_The problem_:
Using the listing below, please gather every line containing the word "will".

= Beginning of Section =

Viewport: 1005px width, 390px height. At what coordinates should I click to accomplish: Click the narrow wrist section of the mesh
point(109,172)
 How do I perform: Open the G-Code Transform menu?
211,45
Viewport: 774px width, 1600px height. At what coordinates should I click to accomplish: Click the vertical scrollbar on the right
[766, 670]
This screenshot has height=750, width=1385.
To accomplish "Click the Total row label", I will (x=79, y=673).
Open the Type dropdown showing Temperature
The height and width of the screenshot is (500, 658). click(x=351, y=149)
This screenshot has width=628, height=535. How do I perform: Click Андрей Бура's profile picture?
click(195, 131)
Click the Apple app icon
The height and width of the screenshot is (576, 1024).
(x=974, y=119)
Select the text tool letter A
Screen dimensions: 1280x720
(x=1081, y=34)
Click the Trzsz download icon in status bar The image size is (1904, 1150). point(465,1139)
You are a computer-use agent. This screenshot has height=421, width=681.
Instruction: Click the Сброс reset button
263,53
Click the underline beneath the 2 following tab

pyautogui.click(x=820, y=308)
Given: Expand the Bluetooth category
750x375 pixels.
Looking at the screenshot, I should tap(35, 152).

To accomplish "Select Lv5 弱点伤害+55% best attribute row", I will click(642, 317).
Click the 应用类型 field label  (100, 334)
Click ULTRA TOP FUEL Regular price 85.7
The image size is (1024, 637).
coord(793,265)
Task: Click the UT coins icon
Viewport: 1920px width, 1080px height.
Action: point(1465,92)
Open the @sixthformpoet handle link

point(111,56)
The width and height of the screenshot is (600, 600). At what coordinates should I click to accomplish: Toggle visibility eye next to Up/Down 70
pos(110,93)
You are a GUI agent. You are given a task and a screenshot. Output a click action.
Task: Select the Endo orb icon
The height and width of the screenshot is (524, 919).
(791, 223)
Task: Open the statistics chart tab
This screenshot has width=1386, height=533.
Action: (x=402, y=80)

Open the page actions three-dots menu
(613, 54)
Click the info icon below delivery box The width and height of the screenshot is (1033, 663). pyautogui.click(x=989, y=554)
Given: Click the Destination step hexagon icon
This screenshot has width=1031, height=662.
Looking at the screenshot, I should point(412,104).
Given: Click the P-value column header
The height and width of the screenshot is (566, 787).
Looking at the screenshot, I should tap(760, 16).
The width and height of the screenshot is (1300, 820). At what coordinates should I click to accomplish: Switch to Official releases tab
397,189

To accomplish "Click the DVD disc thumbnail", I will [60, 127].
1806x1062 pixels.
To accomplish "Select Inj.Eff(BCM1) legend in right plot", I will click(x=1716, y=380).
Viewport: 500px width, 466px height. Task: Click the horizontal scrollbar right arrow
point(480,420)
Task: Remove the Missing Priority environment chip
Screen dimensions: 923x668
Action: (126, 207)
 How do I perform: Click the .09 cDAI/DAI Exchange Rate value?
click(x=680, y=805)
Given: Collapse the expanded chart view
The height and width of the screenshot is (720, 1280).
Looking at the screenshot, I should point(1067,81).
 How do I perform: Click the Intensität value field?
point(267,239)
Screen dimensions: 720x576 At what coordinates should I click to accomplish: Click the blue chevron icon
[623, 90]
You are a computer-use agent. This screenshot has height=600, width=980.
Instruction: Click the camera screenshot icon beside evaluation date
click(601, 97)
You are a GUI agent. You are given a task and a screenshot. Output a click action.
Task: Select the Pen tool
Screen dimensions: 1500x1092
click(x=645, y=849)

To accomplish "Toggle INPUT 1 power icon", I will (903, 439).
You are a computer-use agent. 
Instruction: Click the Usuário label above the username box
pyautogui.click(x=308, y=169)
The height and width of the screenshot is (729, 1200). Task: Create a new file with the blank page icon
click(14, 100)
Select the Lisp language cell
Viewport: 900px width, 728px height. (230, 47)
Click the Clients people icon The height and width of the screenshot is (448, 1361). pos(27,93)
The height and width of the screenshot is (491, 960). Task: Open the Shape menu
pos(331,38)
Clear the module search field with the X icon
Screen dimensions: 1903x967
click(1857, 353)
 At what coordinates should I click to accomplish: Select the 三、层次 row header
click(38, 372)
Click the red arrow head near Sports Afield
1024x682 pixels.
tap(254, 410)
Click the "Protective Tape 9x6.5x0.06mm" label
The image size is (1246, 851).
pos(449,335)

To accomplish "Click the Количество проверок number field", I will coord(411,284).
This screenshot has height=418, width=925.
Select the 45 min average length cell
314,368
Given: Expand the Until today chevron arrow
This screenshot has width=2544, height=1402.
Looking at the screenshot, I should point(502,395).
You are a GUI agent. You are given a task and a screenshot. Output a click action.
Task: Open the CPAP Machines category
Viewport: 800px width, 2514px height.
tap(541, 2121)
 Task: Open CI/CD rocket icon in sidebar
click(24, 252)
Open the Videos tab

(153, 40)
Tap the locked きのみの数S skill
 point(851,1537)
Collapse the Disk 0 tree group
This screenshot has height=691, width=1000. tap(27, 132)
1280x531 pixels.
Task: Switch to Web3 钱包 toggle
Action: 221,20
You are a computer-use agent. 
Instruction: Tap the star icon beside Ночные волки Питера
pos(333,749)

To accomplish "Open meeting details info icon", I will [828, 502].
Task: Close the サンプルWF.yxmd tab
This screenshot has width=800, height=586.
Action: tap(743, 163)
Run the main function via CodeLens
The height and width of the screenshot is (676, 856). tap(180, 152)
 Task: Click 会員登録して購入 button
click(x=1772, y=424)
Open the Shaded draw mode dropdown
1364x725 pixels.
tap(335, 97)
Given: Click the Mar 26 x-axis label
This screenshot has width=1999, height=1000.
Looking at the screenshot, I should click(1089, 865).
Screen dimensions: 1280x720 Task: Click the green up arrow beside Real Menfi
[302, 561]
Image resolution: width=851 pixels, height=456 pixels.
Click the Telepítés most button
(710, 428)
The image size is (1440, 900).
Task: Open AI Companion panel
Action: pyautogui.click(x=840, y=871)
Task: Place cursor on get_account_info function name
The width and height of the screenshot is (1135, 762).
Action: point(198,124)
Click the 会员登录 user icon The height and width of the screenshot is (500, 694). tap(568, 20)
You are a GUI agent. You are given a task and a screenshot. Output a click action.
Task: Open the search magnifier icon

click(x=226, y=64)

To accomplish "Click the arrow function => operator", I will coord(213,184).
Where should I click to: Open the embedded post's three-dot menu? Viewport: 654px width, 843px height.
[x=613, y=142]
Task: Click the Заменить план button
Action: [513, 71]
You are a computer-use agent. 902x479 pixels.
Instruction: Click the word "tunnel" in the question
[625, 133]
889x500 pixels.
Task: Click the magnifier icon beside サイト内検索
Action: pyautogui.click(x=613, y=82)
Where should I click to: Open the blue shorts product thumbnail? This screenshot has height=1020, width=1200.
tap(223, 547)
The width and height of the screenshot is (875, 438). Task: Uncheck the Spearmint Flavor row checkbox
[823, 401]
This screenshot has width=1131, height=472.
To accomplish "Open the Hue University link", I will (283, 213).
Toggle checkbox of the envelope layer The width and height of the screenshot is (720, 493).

= End of Section =

_Result of this task_:
To accomplish "Click the Total row label", I will (x=79, y=673).
To accomplish "Select Lv5 弱点伤害+55% best attribute row", I will click(642, 317).
To accomplish "Click the DVD disc thumbnail", I will [60, 127].
To accomplish "Select Inj.Eff(BCM1) legend in right plot", I will click(x=1716, y=380).
To accomplish "Toggle INPUT 1 power icon", I will (903, 439).
To accomplish "Click the Количество проверок number field", I will coord(411,284).
To accomplish "Open meeting details info icon", I will [828, 502].
To accomplish "Click the arrow function => operator", I will coord(213,184).
To accomplish "Open the Hue University link", I will (283, 213).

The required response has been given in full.